■ TASK BRIEF:
Reproduce the entries below, renaming "GUI agent" to "interface agent" everywhere it occurs and leaving everything else untouched.

Records of locating words and items:

--------------------------------

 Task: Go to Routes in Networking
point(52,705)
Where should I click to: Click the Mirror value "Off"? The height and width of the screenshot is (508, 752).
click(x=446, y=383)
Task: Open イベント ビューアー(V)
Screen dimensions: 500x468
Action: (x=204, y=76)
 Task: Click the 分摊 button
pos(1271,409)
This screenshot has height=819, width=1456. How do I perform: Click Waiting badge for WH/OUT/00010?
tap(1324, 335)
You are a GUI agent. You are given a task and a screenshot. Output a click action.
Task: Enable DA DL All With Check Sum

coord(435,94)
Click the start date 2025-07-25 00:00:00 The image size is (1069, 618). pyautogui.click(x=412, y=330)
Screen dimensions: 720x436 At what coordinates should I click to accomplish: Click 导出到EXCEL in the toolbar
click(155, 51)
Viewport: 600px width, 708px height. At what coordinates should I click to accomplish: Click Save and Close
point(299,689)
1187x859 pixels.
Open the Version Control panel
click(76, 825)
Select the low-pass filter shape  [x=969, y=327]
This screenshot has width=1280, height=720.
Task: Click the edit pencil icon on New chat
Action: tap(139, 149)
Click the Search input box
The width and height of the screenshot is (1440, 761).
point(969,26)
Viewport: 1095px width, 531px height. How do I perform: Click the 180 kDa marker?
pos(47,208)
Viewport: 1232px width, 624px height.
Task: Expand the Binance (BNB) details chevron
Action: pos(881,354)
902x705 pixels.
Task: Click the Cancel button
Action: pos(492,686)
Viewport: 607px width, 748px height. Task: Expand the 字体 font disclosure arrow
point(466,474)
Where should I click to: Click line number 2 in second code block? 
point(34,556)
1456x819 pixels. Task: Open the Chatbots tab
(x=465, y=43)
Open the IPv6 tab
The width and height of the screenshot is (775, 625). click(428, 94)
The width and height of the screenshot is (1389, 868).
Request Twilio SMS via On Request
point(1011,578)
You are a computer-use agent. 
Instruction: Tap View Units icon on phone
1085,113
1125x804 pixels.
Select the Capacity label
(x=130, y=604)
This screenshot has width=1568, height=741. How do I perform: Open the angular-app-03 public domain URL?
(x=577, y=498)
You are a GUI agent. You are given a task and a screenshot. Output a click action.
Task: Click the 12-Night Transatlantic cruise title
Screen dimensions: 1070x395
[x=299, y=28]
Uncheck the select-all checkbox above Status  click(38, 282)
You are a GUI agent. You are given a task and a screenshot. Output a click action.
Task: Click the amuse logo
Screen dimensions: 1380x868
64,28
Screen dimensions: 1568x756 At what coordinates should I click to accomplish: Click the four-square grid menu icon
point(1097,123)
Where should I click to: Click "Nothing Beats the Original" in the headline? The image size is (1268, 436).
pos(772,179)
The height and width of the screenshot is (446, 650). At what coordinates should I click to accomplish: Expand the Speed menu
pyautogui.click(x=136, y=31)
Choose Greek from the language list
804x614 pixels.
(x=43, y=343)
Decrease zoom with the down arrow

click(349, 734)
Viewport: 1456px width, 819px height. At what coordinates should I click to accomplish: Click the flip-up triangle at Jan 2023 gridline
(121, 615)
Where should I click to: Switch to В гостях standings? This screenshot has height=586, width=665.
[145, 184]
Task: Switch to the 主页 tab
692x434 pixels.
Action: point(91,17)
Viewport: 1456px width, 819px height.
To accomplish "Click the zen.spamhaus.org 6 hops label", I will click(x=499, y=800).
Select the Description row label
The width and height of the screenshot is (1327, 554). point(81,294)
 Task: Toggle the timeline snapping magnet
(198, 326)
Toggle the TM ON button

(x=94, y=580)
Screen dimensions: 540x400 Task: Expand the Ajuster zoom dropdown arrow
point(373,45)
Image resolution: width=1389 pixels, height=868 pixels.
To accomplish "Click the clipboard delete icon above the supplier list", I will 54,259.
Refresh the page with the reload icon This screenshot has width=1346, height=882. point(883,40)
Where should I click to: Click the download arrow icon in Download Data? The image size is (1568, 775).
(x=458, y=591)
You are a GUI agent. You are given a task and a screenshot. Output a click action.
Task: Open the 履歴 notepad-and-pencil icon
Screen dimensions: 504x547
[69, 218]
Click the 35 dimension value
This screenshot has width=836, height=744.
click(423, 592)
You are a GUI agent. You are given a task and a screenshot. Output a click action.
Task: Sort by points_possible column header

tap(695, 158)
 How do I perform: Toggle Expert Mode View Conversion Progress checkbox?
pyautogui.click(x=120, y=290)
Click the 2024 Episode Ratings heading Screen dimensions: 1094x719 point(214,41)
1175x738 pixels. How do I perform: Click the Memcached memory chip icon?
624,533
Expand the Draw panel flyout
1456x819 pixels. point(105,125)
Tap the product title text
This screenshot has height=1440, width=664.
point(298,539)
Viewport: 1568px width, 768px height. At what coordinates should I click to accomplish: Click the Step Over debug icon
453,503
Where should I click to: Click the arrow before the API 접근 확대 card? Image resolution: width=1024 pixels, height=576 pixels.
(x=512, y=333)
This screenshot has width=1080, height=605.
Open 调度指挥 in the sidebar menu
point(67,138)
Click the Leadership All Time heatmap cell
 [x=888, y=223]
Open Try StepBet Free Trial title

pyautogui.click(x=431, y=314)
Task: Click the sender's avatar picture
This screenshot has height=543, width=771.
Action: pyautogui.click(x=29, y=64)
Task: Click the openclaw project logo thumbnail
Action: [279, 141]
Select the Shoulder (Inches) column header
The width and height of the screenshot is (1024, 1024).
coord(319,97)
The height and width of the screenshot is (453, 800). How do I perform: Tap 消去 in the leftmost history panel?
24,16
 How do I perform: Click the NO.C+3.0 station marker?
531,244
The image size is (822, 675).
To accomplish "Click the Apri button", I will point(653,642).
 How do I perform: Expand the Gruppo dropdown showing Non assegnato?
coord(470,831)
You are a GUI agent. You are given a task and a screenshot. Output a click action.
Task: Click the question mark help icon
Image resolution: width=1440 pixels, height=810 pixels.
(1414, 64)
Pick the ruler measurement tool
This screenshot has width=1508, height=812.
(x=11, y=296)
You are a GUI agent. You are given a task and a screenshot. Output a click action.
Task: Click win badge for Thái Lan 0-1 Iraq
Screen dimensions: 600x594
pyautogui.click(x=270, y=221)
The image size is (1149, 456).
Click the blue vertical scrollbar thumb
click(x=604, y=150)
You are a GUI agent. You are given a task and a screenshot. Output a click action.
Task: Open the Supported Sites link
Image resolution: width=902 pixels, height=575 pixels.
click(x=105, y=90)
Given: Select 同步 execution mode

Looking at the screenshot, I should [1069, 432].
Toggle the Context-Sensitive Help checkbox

--------------------------------

■ TASK SOLUTION:
 Task: Go to Routes in Networking
point(52,705)
Where should I click to: Click the Mirror value "Off"? The height and width of the screenshot is (508, 752).
click(x=446, y=383)
Task: Open イベント ビューアー(V)
Screen dimensions: 500x468
Action: (x=204, y=76)
 Task: Click the 分摊 button
pos(1271,409)
This screenshot has height=819, width=1456. How do I perform: Click Waiting badge for WH/OUT/00010?
tap(1324, 335)
You are a interface agent. You are given a task and a screenshot. Output a click action.
Task: Enable DA DL All With Check Sum

coord(435,94)
Click the start date 2025-07-25 00:00:00 The image size is (1069, 618). pyautogui.click(x=412, y=330)
Screen dimensions: 720x436 At what coordinates should I click to accomplish: Click 导出到EXCEL in the toolbar
click(155, 51)
Viewport: 600px width, 708px height. At what coordinates should I click to accomplish: Click Save and Close
point(299,689)
1187x859 pixels.
Open the Version Control panel
click(76, 825)
Select the low-pass filter shape  [x=969, y=327]
This screenshot has width=1280, height=720.
Task: Click the edit pencil icon on New chat
Action: tap(139, 149)
Click the Search input box
The width and height of the screenshot is (1440, 761).
point(969,26)
Viewport: 1095px width, 531px height. How do I perform: Click the 180 kDa marker?
pos(47,208)
Viewport: 1232px width, 624px height.
Task: Expand the Binance (BNB) details chevron
Action: pos(881,354)
902x705 pixels.
Task: Click the Cancel button
Action: pos(492,686)
Viewport: 607px width, 748px height. Task: Expand the 字体 font disclosure arrow
point(466,474)
Where should I click to: Click line number 2 in second code block? 
point(34,556)
1456x819 pixels. Task: Open the Chatbots tab
(x=465, y=43)
Open the IPv6 tab
The width and height of the screenshot is (775, 625). click(428, 94)
The width and height of the screenshot is (1389, 868).
Request Twilio SMS via On Request
point(1011,578)
You are a computer-use agent. 
Instruction: Tap View Units icon on phone
1085,113
1125x804 pixels.
Select the Capacity label
(x=130, y=604)
This screenshot has width=1568, height=741. How do I perform: Open the angular-app-03 public domain URL?
(x=577, y=498)
You are a interface agent. You are given a task and a screenshot. Output a click action.
Task: Click the 12-Night Transatlantic cruise title
Screen dimensions: 1070x395
[x=299, y=28]
Uncheck the select-all checkbox above Status  click(38, 282)
You are a interface agent. You are given a task and a screenshot. Output a click action.
Task: Click the amuse logo
Screen dimensions: 1380x868
64,28
Screen dimensions: 1568x756 At what coordinates should I click to accomplish: Click the four-square grid menu icon
point(1097,123)
Where should I click to: Click "Nothing Beats the Original" in the headline? The image size is (1268, 436).
pos(772,179)
The height and width of the screenshot is (446, 650). At what coordinates should I click to accomplish: Expand the Speed menu
pyautogui.click(x=136, y=31)
Choose Greek from the language list
804x614 pixels.
(x=43, y=343)
Decrease zoom with the down arrow

click(349, 734)
Viewport: 1456px width, 819px height. At what coordinates should I click to accomplish: Click the flip-up triangle at Jan 2023 gridline
(121, 615)
Where should I click to: Switch to В гостях standings? This screenshot has height=586, width=665.
[145, 184]
Task: Switch to the 主页 tab
692x434 pixels.
Action: point(91,17)
Viewport: 1456px width, 819px height.
To accomplish "Click the zen.spamhaus.org 6 hops label", I will click(x=499, y=800).
Select the Description row label
The width and height of the screenshot is (1327, 554). point(81,294)
 Task: Toggle the timeline snapping magnet
(198, 326)
Toggle the TM ON button

(x=94, y=580)
Screen dimensions: 540x400 Task: Expand the Ajuster zoom dropdown arrow
point(373,45)
Image resolution: width=1389 pixels, height=868 pixels.
To accomplish "Click the clipboard delete icon above the supplier list", I will 54,259.
Refresh the page with the reload icon This screenshot has width=1346, height=882. point(883,40)
Where should I click to: Click the download arrow icon in Download Data? The image size is (1568, 775).
(x=458, y=591)
You are a interface agent. You are given a task and a screenshot. Output a click action.
Task: Open the 履歴 notepad-and-pencil icon
Screen dimensions: 504x547
[69, 218]
Click the 35 dimension value
This screenshot has width=836, height=744.
click(423, 592)
You are a interface agent. You are given a task and a screenshot. Output a click action.
Task: Sort by points_possible column header

tap(695, 158)
 How do I perform: Toggle Expert Mode View Conversion Progress checkbox?
pyautogui.click(x=120, y=290)
Click the 2024 Episode Ratings heading Screen dimensions: 1094x719 point(214,41)
1175x738 pixels. How do I perform: Click the Memcached memory chip icon?
624,533
Expand the Draw panel flyout
1456x819 pixels. point(105,125)
Tap the product title text
This screenshot has height=1440, width=664.
point(298,539)
Viewport: 1568px width, 768px height. At what coordinates should I click to accomplish: Click the Step Over debug icon
453,503
Where should I click to: Click the arrow before the API 접근 확대 card? Image resolution: width=1024 pixels, height=576 pixels.
(x=512, y=333)
This screenshot has width=1080, height=605.
Open 调度指挥 in the sidebar menu
point(67,138)
Click the Leadership All Time heatmap cell
 [x=888, y=223]
Open Try StepBet Free Trial title

pyautogui.click(x=431, y=314)
Task: Click the sender's avatar picture
This screenshot has height=543, width=771.
Action: pyautogui.click(x=29, y=64)
Task: Click the openclaw project logo thumbnail
Action: [279, 141]
Select the Shoulder (Inches) column header
The width and height of the screenshot is (1024, 1024).
coord(319,97)
The height and width of the screenshot is (453, 800). How do I perform: Tap 消去 in the leftmost history panel?
24,16
 How do I perform: Click the NO.C+3.0 station marker?
531,244
The image size is (822, 675).
To accomplish "Click the Apri button", I will point(653,642).
 How do I perform: Expand the Gruppo dropdown showing Non assegnato?
coord(470,831)
You are a interface agent. You are given a task and a screenshot. Output a click action.
Task: Click the question mark help icon
Image resolution: width=1440 pixels, height=810 pixels.
(1414, 64)
Pick the ruler measurement tool
This screenshot has width=1508, height=812.
(x=11, y=296)
You are a interface agent. You are given a task and a screenshot. Output a click action.
Task: Click win badge for Thái Lan 0-1 Iraq
Screen dimensions: 600x594
pyautogui.click(x=270, y=221)
The image size is (1149, 456).
Click the blue vertical scrollbar thumb
click(x=604, y=150)
You are a interface agent. You are given a task and a screenshot. Output a click action.
Task: Open the Supported Sites link
Image resolution: width=902 pixels, height=575 pixels.
click(x=105, y=90)
Given: Select 同步 execution mode

Looking at the screenshot, I should [1069, 432].
Toggle the Context-Sensitive Help checkbox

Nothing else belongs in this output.